> _ABOUT THIS EXERCISE_: Only the lines from the one with "You are a computer-use" to the end of the data, both ends included, should be output, exactly as they stand and without pictures.

> _SUPPLIED RECORDS_:
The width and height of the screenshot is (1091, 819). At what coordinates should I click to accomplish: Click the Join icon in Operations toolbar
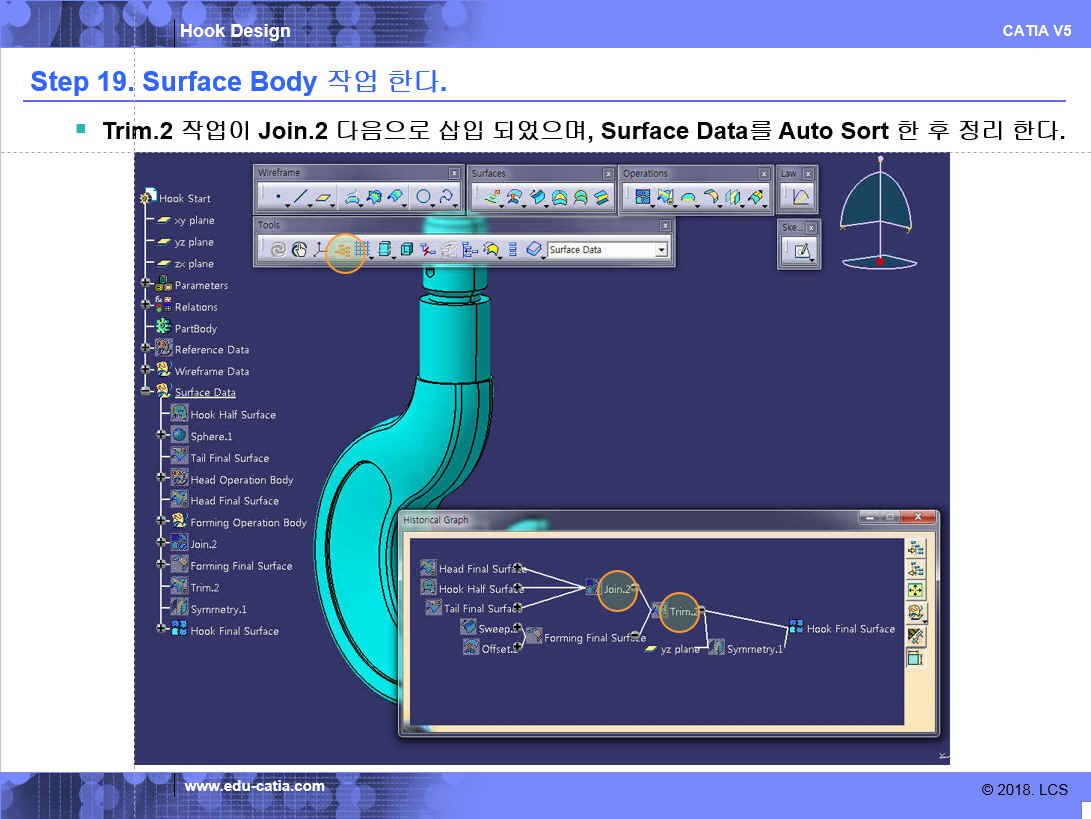point(643,198)
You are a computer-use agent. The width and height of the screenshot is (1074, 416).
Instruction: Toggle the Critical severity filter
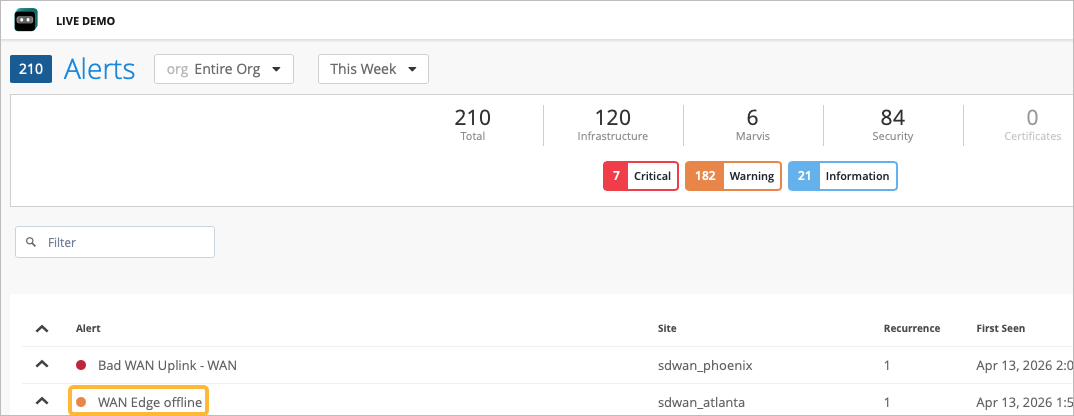(x=640, y=176)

> _ANSWER FOR THE TASK_:
You are a computer-use agent. The width and height of the screenshot is (1074, 416).
Instruction: Toggle the Critical severity filter
(x=640, y=176)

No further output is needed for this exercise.